После краткого рассказа об этногенезе тюрков следовала сжатая история рождения ислама в интерпретации самого Кемаля, увязанная с целями революции. «Аллах, – напомнил Ататюрк всем верующим, – поистине един, велик и могуществен. Руководимые проявлением его божественной воли и предписанием всех Пророков и последнего из них – Печати всех Пророков посланника Мухаммеда, мы можем выделить два этапа в развитии человечества и две категории людей. Первый – это детство и отрочество. Второй – это зрелость и полное развитие человека». А далее он разъяснял их принципиальную разницу. Если в отрочестве люди находились на попечении избранных Аллахом пророков, то по достижении зрелости и нужной степени развития люди сами должны избрать свою власть. Она, используя данное Аллахом право, может и должна направлять развитие нации, народа.

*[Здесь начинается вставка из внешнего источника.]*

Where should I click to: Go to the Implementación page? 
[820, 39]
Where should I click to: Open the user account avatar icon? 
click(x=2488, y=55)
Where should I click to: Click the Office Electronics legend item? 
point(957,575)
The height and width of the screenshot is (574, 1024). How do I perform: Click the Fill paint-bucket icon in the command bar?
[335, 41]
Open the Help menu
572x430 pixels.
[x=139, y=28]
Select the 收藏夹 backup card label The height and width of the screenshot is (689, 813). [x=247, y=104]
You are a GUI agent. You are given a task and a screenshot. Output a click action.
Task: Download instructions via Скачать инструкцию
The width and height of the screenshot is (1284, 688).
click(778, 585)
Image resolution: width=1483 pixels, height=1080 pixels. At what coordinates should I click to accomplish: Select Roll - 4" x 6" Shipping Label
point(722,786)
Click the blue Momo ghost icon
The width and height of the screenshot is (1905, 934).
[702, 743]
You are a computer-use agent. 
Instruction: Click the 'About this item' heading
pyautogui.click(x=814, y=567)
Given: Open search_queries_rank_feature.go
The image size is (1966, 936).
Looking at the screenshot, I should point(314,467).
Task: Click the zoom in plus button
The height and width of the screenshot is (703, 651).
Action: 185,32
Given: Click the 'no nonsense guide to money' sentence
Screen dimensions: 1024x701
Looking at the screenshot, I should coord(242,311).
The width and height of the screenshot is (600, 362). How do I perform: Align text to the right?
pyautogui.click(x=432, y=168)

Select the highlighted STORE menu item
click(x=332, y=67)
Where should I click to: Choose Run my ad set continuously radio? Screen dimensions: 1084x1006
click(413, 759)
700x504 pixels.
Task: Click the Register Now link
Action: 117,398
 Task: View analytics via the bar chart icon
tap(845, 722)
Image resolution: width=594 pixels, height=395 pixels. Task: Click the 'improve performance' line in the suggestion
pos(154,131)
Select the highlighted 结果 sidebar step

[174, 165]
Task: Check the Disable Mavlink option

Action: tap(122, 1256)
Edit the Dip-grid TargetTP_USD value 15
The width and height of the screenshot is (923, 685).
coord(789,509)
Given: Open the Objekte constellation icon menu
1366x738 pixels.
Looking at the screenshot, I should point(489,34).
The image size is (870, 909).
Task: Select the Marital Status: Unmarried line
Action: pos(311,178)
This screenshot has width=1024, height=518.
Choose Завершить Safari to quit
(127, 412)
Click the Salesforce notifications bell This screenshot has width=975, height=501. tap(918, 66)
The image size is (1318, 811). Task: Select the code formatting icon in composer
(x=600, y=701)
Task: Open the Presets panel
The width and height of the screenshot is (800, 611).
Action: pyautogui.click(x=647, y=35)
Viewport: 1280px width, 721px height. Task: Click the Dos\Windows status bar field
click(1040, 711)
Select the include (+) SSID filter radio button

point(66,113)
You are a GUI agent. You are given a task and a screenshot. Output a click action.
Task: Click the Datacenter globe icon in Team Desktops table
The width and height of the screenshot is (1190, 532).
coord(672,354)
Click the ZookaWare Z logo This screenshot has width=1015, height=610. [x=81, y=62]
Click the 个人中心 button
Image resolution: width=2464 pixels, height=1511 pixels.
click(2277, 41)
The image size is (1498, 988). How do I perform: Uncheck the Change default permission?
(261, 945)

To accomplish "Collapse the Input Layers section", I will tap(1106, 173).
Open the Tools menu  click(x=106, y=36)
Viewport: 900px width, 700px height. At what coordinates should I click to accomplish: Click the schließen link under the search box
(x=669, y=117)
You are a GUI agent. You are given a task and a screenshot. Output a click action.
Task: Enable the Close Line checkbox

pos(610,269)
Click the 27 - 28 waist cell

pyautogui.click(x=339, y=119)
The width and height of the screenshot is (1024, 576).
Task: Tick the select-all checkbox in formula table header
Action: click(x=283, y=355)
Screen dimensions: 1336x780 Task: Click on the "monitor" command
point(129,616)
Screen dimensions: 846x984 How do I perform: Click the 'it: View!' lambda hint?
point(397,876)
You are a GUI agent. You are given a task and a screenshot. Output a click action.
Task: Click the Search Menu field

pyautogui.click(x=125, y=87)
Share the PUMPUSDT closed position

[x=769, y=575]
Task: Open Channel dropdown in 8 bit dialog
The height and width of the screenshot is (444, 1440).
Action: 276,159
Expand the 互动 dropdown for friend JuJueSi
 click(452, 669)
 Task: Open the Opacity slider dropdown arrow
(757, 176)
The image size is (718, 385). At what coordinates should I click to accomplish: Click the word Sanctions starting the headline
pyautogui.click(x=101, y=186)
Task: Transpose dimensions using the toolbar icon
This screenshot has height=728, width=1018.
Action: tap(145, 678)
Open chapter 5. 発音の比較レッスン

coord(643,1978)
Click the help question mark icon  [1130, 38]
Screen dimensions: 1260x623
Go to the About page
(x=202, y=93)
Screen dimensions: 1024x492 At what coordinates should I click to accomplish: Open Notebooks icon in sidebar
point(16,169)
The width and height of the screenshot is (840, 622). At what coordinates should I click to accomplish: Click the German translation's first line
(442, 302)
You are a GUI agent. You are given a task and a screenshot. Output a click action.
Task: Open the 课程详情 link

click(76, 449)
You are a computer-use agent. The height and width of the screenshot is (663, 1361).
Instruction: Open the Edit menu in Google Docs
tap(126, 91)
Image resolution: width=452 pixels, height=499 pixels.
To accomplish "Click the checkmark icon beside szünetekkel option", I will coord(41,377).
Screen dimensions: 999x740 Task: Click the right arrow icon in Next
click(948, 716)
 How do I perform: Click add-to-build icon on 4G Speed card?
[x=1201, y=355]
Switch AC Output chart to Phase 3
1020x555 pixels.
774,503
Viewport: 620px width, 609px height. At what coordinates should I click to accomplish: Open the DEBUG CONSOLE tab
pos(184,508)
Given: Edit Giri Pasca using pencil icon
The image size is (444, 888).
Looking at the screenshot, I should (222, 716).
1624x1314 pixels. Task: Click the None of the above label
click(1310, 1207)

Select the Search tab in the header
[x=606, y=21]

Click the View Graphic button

Исходя из стоявших перед революцией задач, Ататюрк определил следующие приоритеты: подавлять мятежи, обеспечивать безопасность городов, регулировать и направлять все общественные дела. «В период революции и освободительной борьбы, – говорил он, – первое из этих положений может быть достигнуто посредством силы и могущества самого народа». Исторически так сложилось, что «наследие халифата перешло к наиболее могущественной нации». В его представлении такая тюркская нация стала складываться еще до исламизации Средней Азии. Затем, приняв ислам, тюрки сумели образовать могущественные государства – чингизидов, сельджуков и Османской династии.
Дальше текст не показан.